__What the task asks__
Reproduce all lines of the listing below in which the word "Viewport" occurs.

__Information supplied__
_ _ _ _ _

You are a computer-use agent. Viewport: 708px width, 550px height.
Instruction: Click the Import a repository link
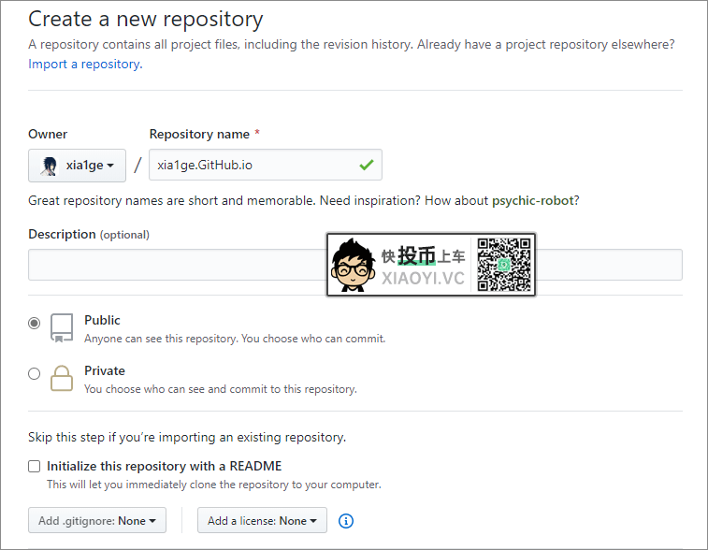[x=85, y=65]
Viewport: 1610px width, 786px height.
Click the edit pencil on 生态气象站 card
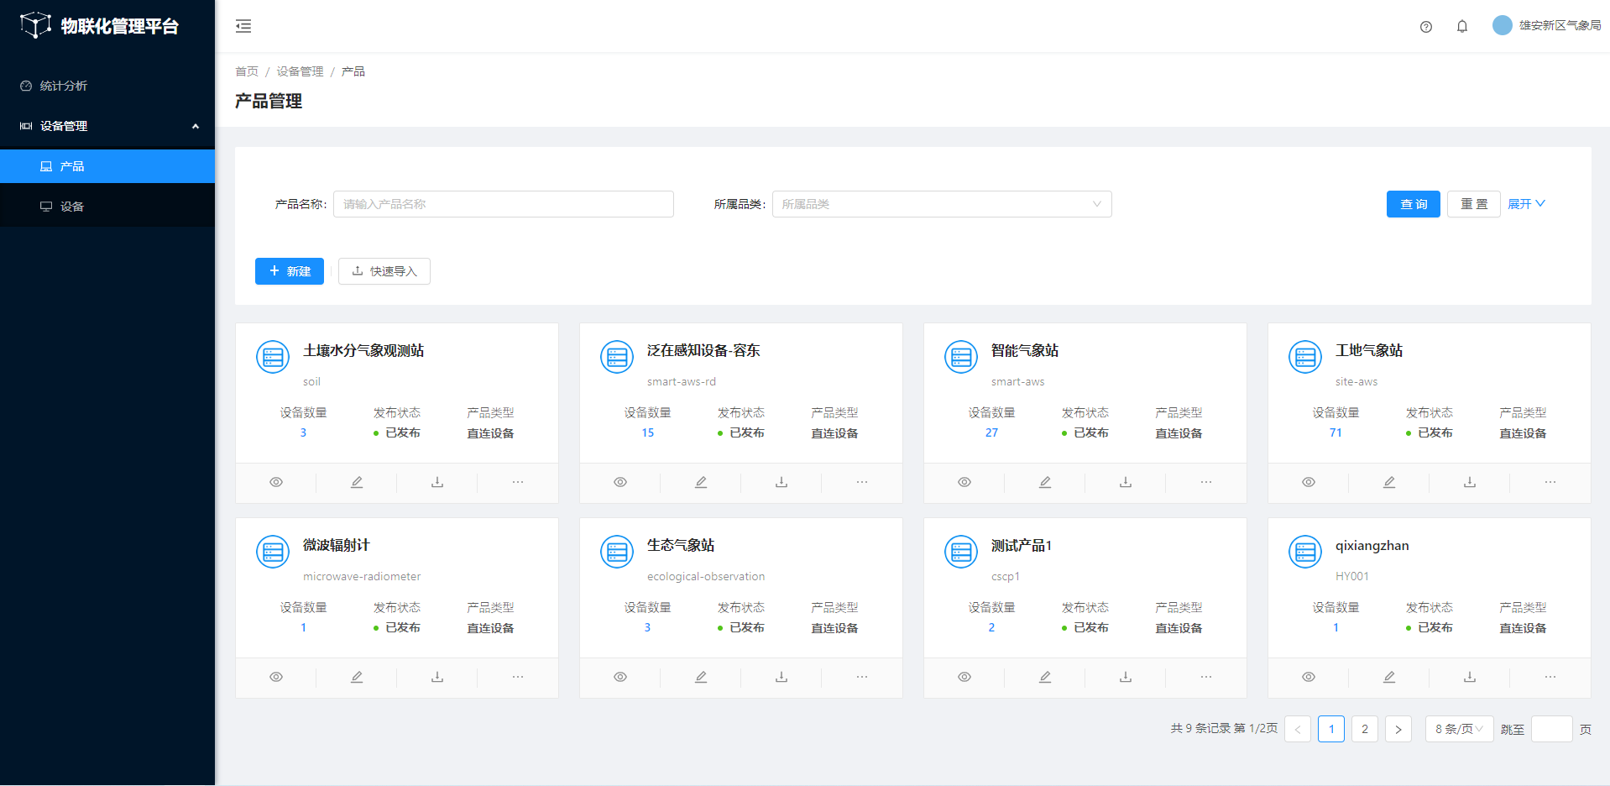(x=701, y=677)
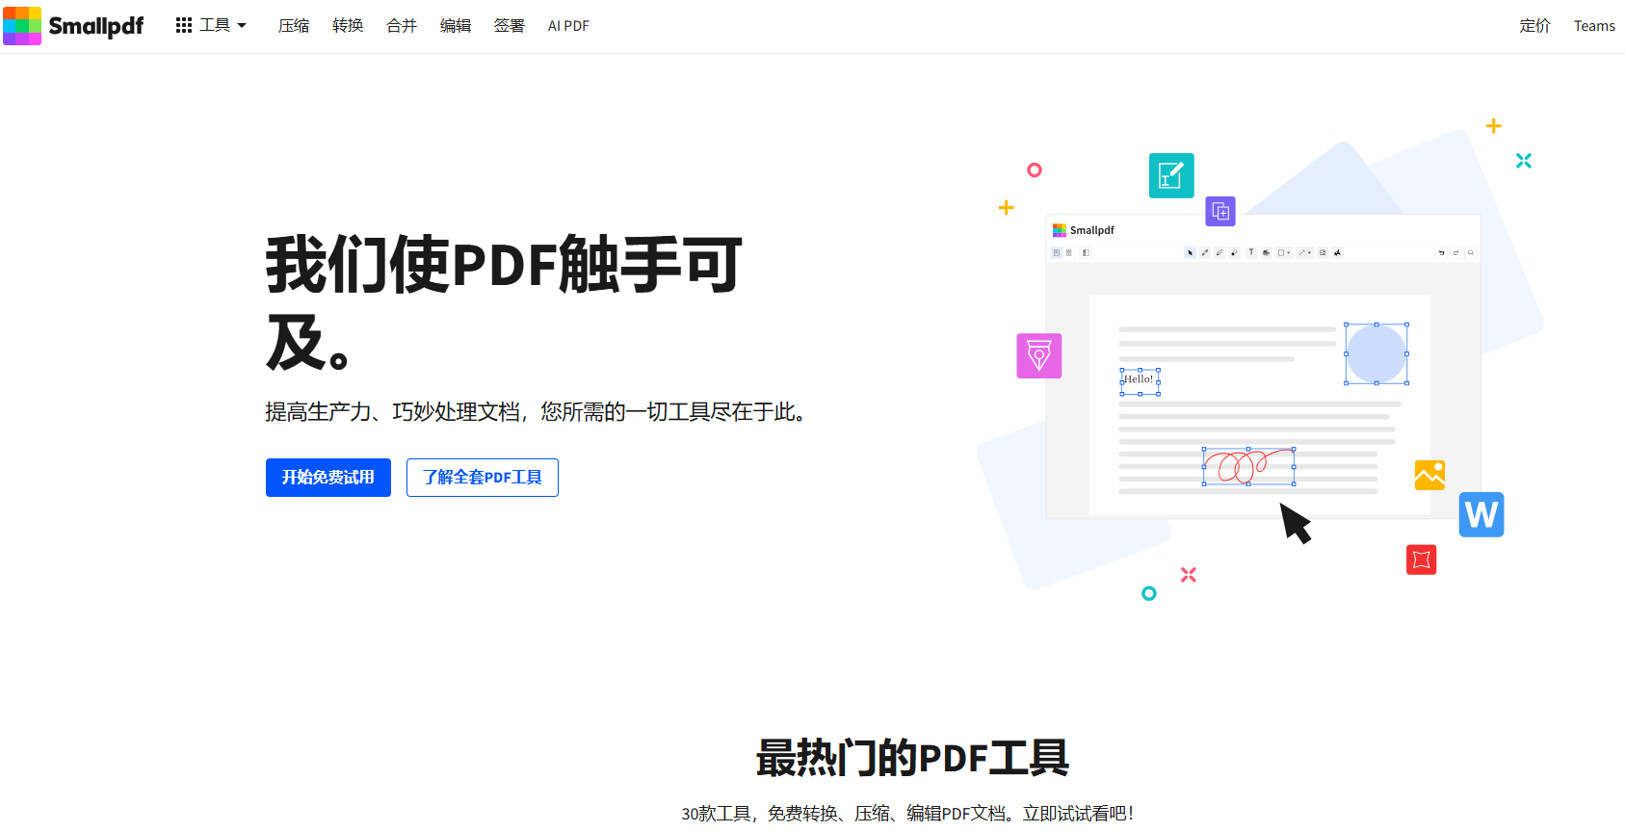This screenshot has width=1625, height=832.
Task: Click the nine-dot grid icon beside 工具
Action: click(184, 26)
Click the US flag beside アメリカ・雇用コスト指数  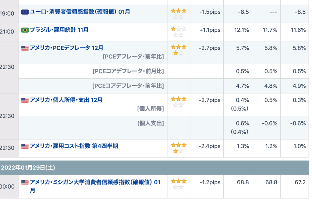(x=25, y=146)
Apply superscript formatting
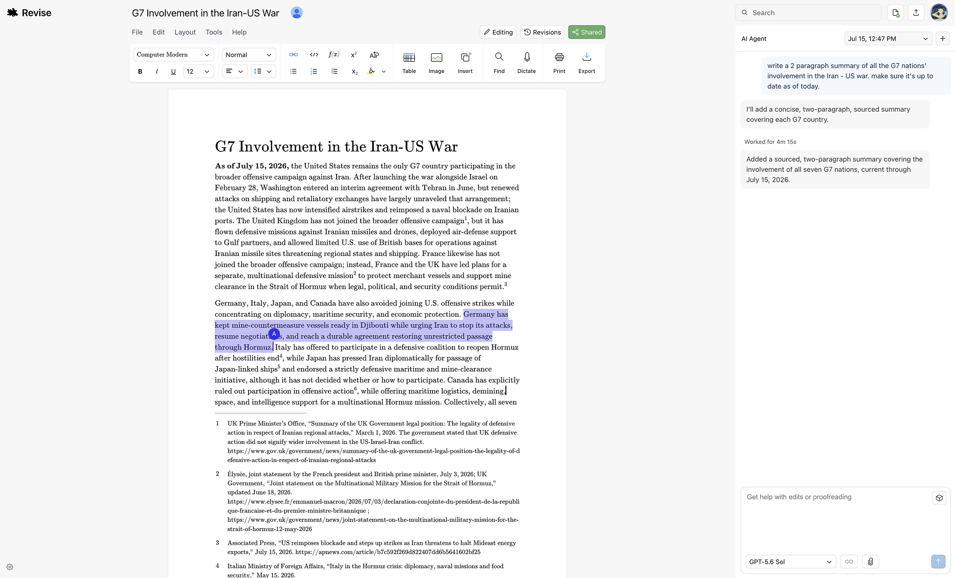This screenshot has width=955, height=578. point(354,55)
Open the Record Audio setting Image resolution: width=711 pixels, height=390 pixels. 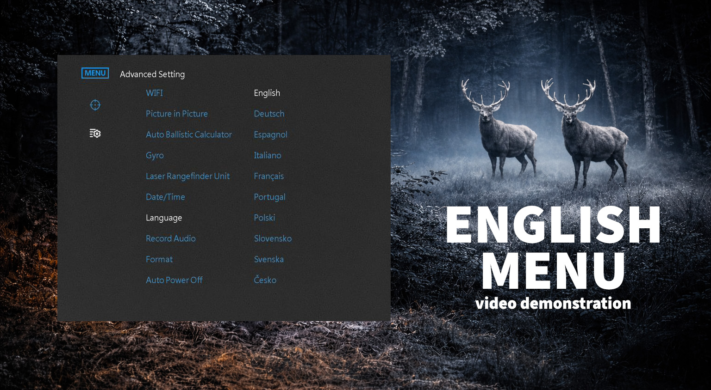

_ _ _ _ _

__Answer box__
You are a computer-use agent. Viewport: 708px width, 550px height.
Viewport: 1610px width, 786px height.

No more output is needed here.